Extracted records:
***

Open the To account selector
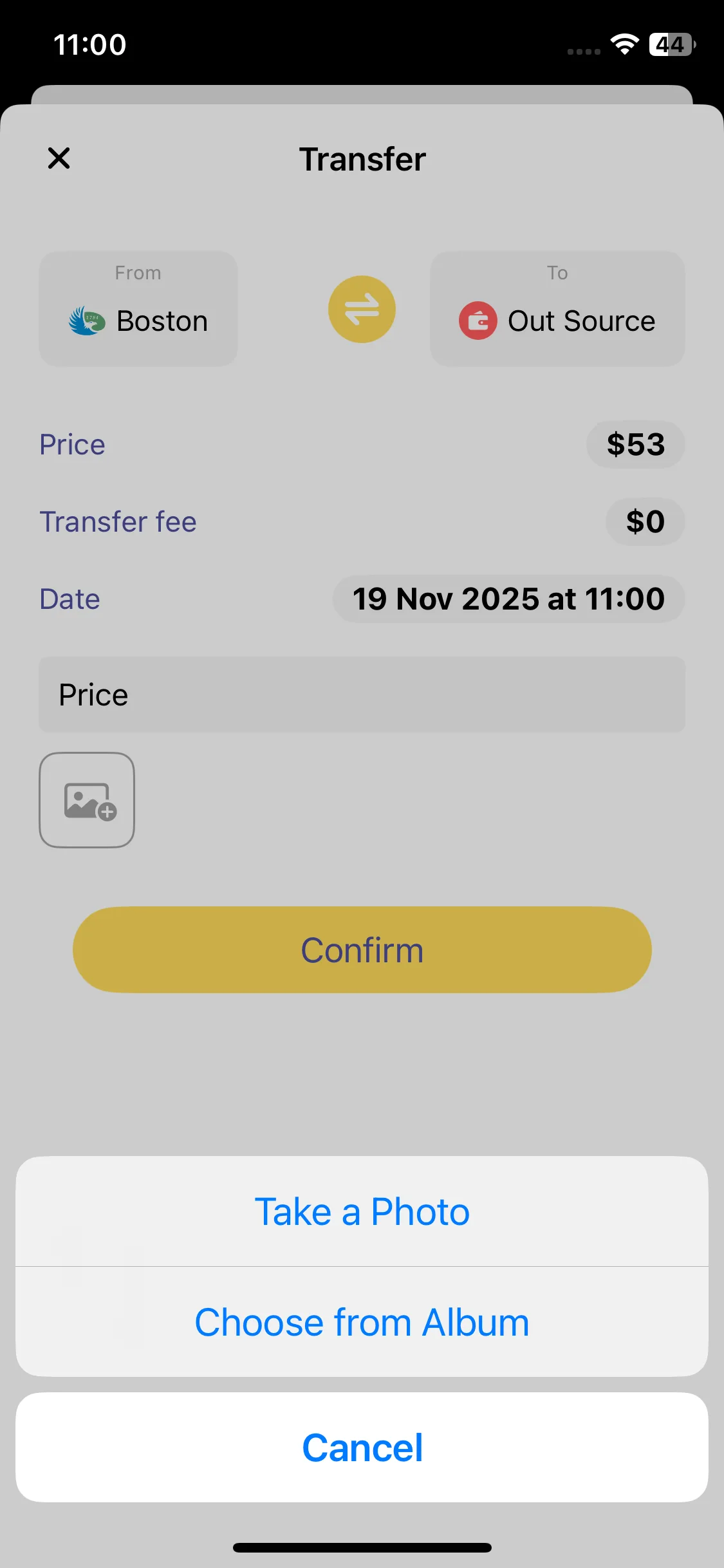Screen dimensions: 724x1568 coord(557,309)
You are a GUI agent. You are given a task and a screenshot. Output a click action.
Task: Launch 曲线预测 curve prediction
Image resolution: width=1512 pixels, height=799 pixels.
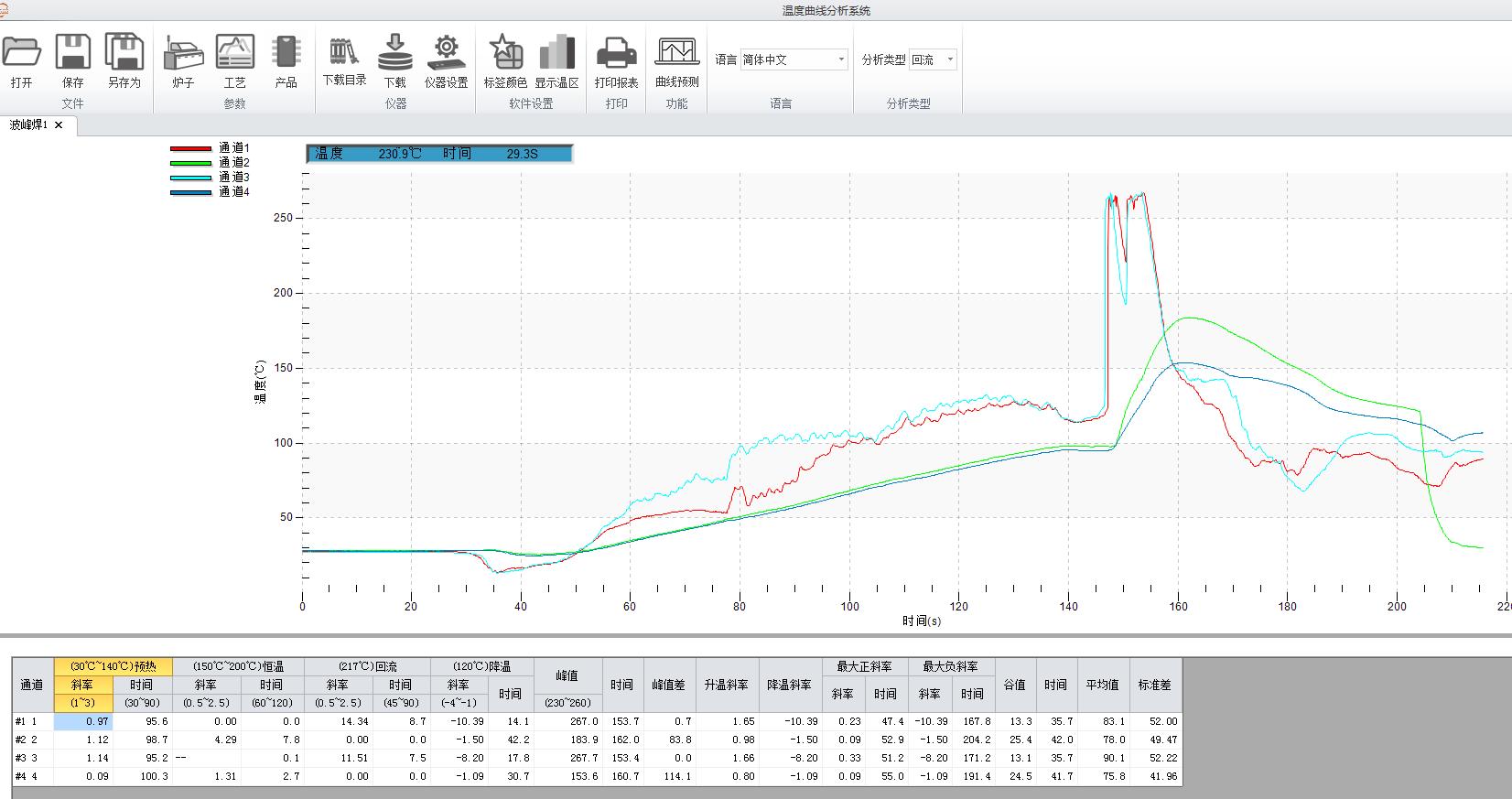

***

Task brief:
A precise copy of each record, with the images removed, should be output.

Response:
Open the To account selector
Screen dimensions: 724x1568 coord(557,309)
You are a GUI agent. You are given a task and a screenshot. Output a click action.
Task: Launch 曲线预测 curve prediction
Image resolution: width=1512 pixels, height=799 pixels.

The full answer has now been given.